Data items
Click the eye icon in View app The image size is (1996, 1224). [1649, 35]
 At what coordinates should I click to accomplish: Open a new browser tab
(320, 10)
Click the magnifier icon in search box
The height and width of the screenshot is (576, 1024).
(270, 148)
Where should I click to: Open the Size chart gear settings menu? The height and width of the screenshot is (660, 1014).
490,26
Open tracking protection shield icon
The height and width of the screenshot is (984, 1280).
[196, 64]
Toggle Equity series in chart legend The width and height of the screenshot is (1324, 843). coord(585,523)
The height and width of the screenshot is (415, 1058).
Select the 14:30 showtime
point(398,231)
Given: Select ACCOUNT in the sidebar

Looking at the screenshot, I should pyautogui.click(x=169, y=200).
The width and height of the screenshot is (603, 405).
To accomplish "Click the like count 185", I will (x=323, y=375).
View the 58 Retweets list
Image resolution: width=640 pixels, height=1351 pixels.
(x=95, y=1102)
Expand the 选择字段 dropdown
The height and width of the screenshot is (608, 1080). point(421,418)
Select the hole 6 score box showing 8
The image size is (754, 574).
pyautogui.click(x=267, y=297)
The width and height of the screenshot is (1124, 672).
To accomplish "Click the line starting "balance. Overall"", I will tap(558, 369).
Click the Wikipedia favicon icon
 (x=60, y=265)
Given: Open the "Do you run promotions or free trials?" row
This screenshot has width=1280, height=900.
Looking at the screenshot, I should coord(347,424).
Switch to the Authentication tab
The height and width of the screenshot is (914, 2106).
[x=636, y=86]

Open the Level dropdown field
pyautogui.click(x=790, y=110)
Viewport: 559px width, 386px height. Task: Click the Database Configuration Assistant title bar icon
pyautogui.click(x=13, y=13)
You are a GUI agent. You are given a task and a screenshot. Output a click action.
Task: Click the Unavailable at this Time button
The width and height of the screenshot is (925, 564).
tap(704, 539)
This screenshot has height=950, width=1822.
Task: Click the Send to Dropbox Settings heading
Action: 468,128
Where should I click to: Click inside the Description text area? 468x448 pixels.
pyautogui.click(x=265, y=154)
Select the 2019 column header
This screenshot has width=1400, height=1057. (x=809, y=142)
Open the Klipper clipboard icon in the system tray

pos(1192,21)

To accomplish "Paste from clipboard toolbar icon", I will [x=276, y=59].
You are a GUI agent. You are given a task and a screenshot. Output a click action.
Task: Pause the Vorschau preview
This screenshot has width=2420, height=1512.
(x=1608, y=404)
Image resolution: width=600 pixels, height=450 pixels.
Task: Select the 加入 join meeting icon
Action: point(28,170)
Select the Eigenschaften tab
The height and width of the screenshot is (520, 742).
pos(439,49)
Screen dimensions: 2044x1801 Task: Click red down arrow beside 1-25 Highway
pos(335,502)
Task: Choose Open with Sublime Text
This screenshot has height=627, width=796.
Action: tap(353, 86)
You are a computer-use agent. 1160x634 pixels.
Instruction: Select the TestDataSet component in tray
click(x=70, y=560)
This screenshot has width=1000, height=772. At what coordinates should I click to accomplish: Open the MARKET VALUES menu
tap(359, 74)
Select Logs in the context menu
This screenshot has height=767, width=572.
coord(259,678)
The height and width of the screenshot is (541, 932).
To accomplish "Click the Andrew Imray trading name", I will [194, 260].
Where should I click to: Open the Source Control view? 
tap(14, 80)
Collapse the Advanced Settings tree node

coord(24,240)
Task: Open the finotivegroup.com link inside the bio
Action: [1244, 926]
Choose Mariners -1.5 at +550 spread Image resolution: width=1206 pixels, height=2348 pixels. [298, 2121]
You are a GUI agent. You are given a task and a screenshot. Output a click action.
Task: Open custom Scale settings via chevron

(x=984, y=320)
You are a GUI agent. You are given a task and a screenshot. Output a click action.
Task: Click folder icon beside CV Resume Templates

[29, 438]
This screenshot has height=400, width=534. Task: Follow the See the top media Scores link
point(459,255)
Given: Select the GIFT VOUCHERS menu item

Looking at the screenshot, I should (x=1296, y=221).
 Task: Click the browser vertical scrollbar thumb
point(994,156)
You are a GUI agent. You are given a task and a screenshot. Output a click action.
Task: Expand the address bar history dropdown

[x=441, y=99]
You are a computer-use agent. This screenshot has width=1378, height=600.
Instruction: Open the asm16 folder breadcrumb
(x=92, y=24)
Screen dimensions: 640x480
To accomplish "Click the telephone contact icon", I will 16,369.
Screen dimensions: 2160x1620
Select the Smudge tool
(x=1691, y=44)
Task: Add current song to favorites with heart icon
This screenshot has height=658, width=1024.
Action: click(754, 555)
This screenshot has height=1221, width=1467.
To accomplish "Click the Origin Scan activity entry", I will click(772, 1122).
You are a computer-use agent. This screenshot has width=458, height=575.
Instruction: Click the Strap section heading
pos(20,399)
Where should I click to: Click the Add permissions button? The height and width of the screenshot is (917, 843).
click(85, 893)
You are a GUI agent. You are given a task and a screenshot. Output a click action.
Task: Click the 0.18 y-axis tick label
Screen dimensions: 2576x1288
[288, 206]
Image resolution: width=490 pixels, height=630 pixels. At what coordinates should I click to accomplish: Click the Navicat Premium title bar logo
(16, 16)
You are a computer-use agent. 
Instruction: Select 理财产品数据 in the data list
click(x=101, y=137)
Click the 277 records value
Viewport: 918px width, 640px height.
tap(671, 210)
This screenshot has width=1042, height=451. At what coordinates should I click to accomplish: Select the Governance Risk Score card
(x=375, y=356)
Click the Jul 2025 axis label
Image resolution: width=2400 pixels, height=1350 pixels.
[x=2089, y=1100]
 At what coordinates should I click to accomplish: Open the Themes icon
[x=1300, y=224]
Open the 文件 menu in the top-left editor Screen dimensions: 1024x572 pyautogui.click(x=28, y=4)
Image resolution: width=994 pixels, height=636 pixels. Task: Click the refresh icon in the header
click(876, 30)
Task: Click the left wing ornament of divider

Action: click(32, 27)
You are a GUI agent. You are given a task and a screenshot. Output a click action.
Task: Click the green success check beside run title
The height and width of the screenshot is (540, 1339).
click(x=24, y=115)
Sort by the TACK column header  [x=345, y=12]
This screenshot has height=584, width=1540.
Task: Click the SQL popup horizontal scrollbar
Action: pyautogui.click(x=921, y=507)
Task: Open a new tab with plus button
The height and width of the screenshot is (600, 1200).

> **Job**
Convert the items from the line containing "Given: Open the" through the line containing "will [x=276, y=59]." into a JSON list of strings, one per line, leaving out blank lines.

> **The completed task**
[
  "Given: Open the \"Do you run promotions or free trials?\" row",
  "This screenshot has width=1280, height=900.",
  "Looking at the screenshot, I should coord(347,424).",
  "Switch to the Authentication tab",
  "The height and width of the screenshot is (914, 2106).",
  "[x=636, y=86]",
  "Open the Level dropdown field",
  "pyautogui.click(x=790, y=110)",
  "Viewport: 559px width, 386px height. Task: Click the Database Configuration Assistant title bar icon",
  "pyautogui.click(x=13, y=13)",
  "You are a GUI agent. You are given a task and a screenshot. Output a click action.",
  "Task: Click the Unavailable at this Time button",
  "The width and height of the screenshot is (925, 564).",
  "tap(704, 539)",
  "This screenshot has height=950, width=1822.",
  "Task: Click the Send to Dropbox Settings heading",
  "Action: 468,128",
  "Where should I click to: Click inside the Description text area? 468x448 pixels.",
  "pyautogui.click(x=265, y=154)",
  "Select the 2019 column header",
  "This screenshot has width=1400, height=1057. (x=809, y=142)",
  "Open the Klipper clipboard icon in the system tray",
  "pos(1192,21)",
  "To accomplish \"Paste from clipboard toolbar icon\", I will [x=276, y=59]."
]